Ia melihat pria tua itu, berdiri di samping patung, persis seperti yang ia bayangkan. Pria tua yang sama. Pria yang menjual patung itu kepada Deni. Jantung Reni berdegup kencang, perasaannya campur aduk antara kemarahan, ketakutan, dan keputusasaan.
"Anda…" Reni memulai, suaranya tercekat. Ia ingin menanyakan mengapa pria tua itu menjualnya kepada Deni, mengapa patung itu kembali padanya.
Pria tua itu menoleh, matanya yang tajam menatap langsung ke mata Reni. Sebuah senyuman kejam muncul di bibirnya. "Kau adiknya, bukan? Gadis yang berhasil selamat."
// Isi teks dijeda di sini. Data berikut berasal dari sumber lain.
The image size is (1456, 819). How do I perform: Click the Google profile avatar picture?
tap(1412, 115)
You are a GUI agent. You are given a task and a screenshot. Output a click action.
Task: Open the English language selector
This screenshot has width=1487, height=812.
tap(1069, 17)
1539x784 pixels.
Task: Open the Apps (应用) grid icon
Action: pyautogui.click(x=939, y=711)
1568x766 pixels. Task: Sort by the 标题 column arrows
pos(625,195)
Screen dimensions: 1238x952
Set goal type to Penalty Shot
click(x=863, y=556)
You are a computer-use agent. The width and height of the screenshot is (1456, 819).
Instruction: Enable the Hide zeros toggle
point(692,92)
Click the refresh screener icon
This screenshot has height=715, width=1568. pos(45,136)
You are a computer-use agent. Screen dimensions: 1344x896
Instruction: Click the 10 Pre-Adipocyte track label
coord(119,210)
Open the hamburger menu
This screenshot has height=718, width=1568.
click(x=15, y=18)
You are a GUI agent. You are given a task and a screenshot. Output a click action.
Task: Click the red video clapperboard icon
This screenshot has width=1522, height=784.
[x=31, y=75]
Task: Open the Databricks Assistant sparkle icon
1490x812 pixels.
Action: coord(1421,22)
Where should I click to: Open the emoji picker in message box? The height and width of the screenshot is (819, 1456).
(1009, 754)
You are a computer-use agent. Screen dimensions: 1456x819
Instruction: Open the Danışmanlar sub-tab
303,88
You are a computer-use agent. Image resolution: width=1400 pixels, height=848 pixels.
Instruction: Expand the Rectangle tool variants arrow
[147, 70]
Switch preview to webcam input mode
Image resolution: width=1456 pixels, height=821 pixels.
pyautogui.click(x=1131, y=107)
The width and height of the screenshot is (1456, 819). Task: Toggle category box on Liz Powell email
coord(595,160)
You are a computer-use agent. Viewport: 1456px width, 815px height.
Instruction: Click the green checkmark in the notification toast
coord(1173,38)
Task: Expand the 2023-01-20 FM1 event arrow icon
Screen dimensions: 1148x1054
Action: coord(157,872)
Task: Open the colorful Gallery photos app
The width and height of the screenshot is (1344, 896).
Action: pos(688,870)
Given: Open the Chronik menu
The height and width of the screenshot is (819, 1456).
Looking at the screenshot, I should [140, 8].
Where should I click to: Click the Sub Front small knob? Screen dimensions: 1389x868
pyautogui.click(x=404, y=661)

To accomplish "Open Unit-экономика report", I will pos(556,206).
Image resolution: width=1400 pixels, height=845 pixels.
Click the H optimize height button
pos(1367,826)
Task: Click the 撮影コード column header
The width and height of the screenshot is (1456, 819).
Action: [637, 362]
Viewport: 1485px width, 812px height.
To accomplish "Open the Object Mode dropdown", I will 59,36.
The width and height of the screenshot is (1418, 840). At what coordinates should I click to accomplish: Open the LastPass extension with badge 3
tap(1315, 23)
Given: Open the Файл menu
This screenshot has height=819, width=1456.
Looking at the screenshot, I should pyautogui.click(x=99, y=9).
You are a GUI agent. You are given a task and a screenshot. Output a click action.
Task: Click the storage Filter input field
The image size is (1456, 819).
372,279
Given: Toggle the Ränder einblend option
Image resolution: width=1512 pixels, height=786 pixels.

Reni mundur selangkah, terkejut. "Bagaimana Anda tahu?"
Pria tua itu terkekeh pelan. "Oh, aku tahu banyak hal, Nona. Aku mengenal setiap 'tuan' yang pernah dimilikinya. Dan aku mengenal setiap 'tugas' yang berhasil ia tuntaskan." Ia menunjuk patung itu. "Ia sudah menuntaskan tugasnya. Sekarang, waktunya menemukan tuan baru."
Reni merasakan hawa dingin yang menusuk hingga ke tulang sumsumnya. Kata-kata pria tua itu mengukir ketakutan yang dalam di hatinya. Patung ini, kutukan ini, tidak akan pernah berakhir. Ia hanya berganti korban, mencari jiwa-jiwa baru untuk dirasuki.
"Mengapa? Mengapa Anda melakukan ini?" Reni bertanya, suaranya bergetar.
Pria tua itu hanya tersenyum simpul, senyum yang tidak ada kehangatan di dalamnya. "Ini adalah siklus, Nona. Sebuah takdir yang tidak bisa dihindari. Kutukan ini… ia abadi. Dan aku… aku hanyalah pengumpul. Pengumpul dari jiwa-jiwa yang telah ia klaim."
Reni menatap patung itu. Di matanya, patung itu bukan lagi sekadar ukiran kayu. Ia adalah perwujudan dari kejahatan murni, sebuah entitas yang hidup dan bernafas, yang haus akan penderitaan.
Pria tua itu mulai mendorong peti berisi patung itu keluar dari gudang. "Jangan khawatir, Nona. Nasibmu sudah menunggu di tempat lain. Tapi takdirnya… takdirnya akan terus berlanjut."
Reni ingin berteriak, ingin memperingatkan siapa pun yang akan menjadi korban berikutnya. Tapi suaranya tercekat di tenggorokan. Ia merasa tak berdaya. Ia telah melihat kehancuran kakaknya, dan ia tahu ia tidak bisa menghentikan siklus ini.
Kamera keamanan di rumah lelang, yang merekam setiap sudut gudang, menangkap pria tua itu mendorong peti keluar. Ia berjalan perlahan, namun saat ia mencapai ujung lorong yang gelap, di mana cahaya redup menyorot, bayangannya memanjang, dan kemudian… ia menghilang.
Tidak ada langkah kaki, tidak ada suara pintu terbuka. Pria tua itu, dengan patung terkutuk di sisinya, lenyap seperti asap, meninggalkan Reni sendirian di lorong yang dingin. Rekaman CCTV itu hanya menunjukkan lorong kosong setelah bayangan pria tua itu menghilang, seolah ia tidak pernah ada di sana.
Reni tersentak, merasakan hawa dingin yang menusuk hingga ke tulang. Ia tahu apa artinya. Pria tua itu bukan manusia biasa. Ia adalah penjaga, atau mungkin perantara, dari kutukan itu sendiri. Dan ia akan terus memastikan patung itu menemukan "tuan baru" dan menuntaskan "tugasnya" untuk selamanya.